■ **CONSIGNE 1**
Résumez l'extrait en deux phrases.
■ **CONSIGNE 2**
Réécrivez l'extrait de « Anne : Bonjour » jusqu'à « toi c’est ça ? » inclus, en remplaçant « exposants » par « artisans ».

------ EXTRAIT

Gregoire lemaire ceramiste

Grégoire LEMAIRE INTERVIEW sur YOUTUBE

Anne : Bonjour Grégoire, merci infiniment d’avoir accepté cette interview. Surtout que, voilà, tu délaisses un petit peu ton stand pour cette interview. Parce que là, on est à la 11e fête céramique de la Genevraye et il y a une trentaine d’exposants à peu près. Et donc, dont toi c’est ça ?

Poterie de la Genevraye

Grégoire : Bonjour. Merci à toi.


Et ça fait combien de temps que tu es céramiste ?

Grégoire :
Alors ? Ça va faire 12 ans que je fais de la céramique, mais j’ai fait longtemps en amateur.
Et c’est ici que j’ai commencé ma vie de céramiste. J’ai fait ma première expo ici même, donc c’est pour ça que je suis attaché à la fête.

Anne :
C’est tous les ans ?


Voilà, j’y suis tous les ans, dans la mesure du possible, ouais.

------------
------ DONNÉES

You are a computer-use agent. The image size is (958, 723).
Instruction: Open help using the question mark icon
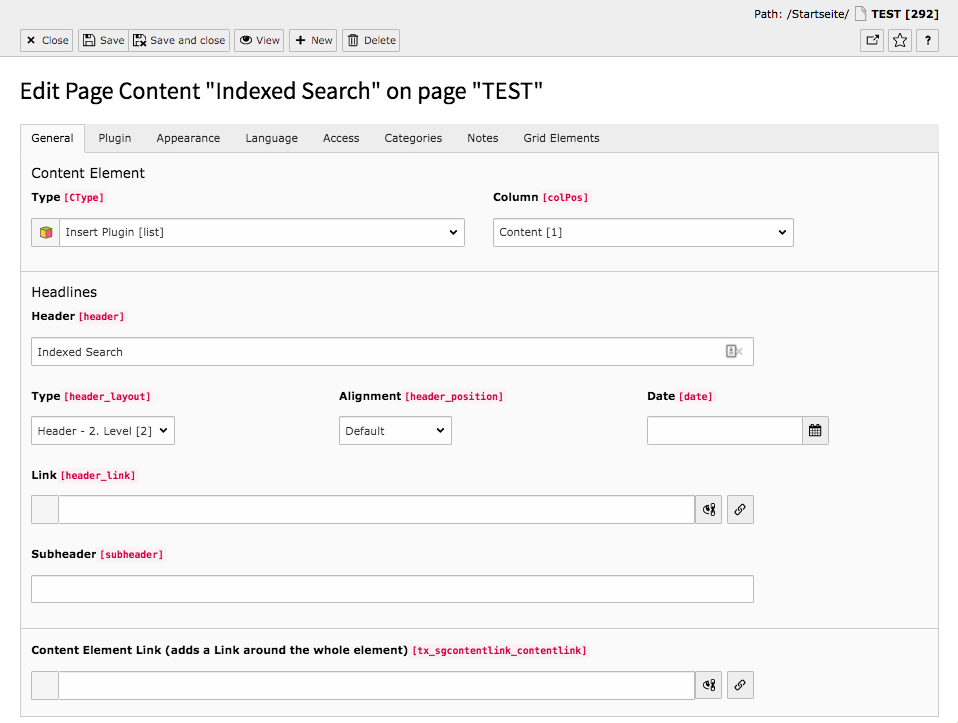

------------

■ **RÉSULTAT 1**
Lors de la 11e fête céramique de la Genevraye, qui compte une trentaine d'exposants, Anne interroge Grégoire, qui fait de la céramique depuis bientôt 12 ans, longtemps en amateur. Attaché à cette fête où il a commencé sa vie de céramiste et fait sa première exposition, il y participe tous les ans dans la mesure du possible.

■ **RÉSULTAT 2**
Anne : Bonjour Grégoire, merci infiniment d’avoir accepté cette interview. Surtout que, voilà, tu délaisses un petit peu ton stand pour cette interview. Parce que là, on est à la 11e fête céramique de la Genevraye et il y a une trentaine d’artisans à peu près. Et donc, dont toi c’est ça ?